There are 56 species of warblers found in North America. Warblers are a diverse groups of small birds that can be found in all different colors. Sometimes male and females of a particular species will look the same and sometimes they are sexually dimorphic (males and females look different from one another). There are also some warbler species that have a “Bright” and “Drab” plumage variations. But that’s just the start. There’s spring vs. fall plumage, 1st year male/female vs. adult male/female and so on.

So the world of warblers is wonderful but it’s also…confusing. And while I was happily surrounded by warblers of many kinds, the big question became: who are they?

We did recognize a few of them; namely Black-and-white and a male American Redstart. But everyone else was a mystery. One was yellow with a black eye patch. A few had distinctive yellow and black tails. Others were gray with wingbars and yellow bellies. I had no clue who they were, but I was excited to spend time watching them.

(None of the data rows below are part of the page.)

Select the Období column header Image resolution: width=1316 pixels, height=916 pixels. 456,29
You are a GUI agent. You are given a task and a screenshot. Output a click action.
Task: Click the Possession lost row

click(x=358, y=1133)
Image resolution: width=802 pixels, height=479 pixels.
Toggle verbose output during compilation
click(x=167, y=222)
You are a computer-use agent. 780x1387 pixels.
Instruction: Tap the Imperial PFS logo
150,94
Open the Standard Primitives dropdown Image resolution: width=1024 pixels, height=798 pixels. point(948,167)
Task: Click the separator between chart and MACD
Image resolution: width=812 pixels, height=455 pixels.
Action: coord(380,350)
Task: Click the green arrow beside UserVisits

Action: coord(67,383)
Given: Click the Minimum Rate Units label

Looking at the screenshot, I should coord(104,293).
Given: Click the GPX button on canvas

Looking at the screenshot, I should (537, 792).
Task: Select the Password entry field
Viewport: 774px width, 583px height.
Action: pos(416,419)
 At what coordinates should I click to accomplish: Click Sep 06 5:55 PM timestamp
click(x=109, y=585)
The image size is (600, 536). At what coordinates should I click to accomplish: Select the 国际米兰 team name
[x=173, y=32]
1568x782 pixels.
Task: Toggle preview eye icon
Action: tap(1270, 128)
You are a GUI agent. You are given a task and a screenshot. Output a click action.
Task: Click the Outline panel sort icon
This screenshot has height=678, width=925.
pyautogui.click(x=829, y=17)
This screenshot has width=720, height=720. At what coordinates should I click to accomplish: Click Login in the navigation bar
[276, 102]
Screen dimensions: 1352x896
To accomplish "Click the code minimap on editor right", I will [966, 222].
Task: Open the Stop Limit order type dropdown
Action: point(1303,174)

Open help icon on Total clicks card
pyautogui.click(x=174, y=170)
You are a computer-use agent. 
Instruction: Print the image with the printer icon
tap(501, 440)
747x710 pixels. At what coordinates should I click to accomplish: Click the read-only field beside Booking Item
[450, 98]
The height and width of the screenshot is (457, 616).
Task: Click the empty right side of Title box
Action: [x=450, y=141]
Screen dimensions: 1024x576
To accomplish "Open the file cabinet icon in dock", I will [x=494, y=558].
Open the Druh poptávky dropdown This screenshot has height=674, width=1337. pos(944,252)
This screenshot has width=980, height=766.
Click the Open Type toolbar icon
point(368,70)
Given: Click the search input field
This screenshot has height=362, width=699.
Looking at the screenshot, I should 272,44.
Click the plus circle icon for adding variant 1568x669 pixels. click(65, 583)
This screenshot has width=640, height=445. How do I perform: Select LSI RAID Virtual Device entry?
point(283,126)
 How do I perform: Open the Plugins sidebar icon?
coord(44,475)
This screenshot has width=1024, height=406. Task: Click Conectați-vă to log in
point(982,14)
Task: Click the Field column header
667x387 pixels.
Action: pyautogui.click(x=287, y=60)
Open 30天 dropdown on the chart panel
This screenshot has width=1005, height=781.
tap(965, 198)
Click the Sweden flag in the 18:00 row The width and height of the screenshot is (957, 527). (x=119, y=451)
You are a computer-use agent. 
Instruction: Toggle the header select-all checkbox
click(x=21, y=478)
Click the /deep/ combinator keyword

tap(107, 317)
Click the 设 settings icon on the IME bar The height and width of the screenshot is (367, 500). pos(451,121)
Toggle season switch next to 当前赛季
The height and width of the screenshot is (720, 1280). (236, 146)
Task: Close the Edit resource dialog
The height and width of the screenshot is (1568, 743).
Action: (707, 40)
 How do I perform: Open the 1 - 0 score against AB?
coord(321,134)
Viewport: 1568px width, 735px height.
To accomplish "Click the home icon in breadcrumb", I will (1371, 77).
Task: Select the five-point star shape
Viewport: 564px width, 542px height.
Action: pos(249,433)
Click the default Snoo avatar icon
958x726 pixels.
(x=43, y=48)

Figuring out who they were wasn’t easy. Thankful, Dave bought me The Warbler Guide last year. If you want to learn about warblers, this book is essential for your library (you can read my review at the link above). Dave and I (as well as my friend Maria) figured out that our new warblers included: many female/1st year male American Redstarts, a Blue-winged Warbler, “Drab” Chestnut-sided Warblers, “Drab” Magnolia Warblers, and Mourning Warblers. The “drab” warblers would have been more difficult to figure out if it wasn’t for The Warbler Guide because not all fields guides are as detailed with plumage variations.

Dave was able to take a decent amount of picture so that we can try to identify the new warblers when we got home. The problem with warblers is that they are small, usually far away, and moving non-stop. Basically, they are challenging to photograph. So the pictures below aren’t the best we’ve ever taken, but I think he did a nice job considering (we don’t consider ourselves photographers, just birders who happen to take pictures of who we see).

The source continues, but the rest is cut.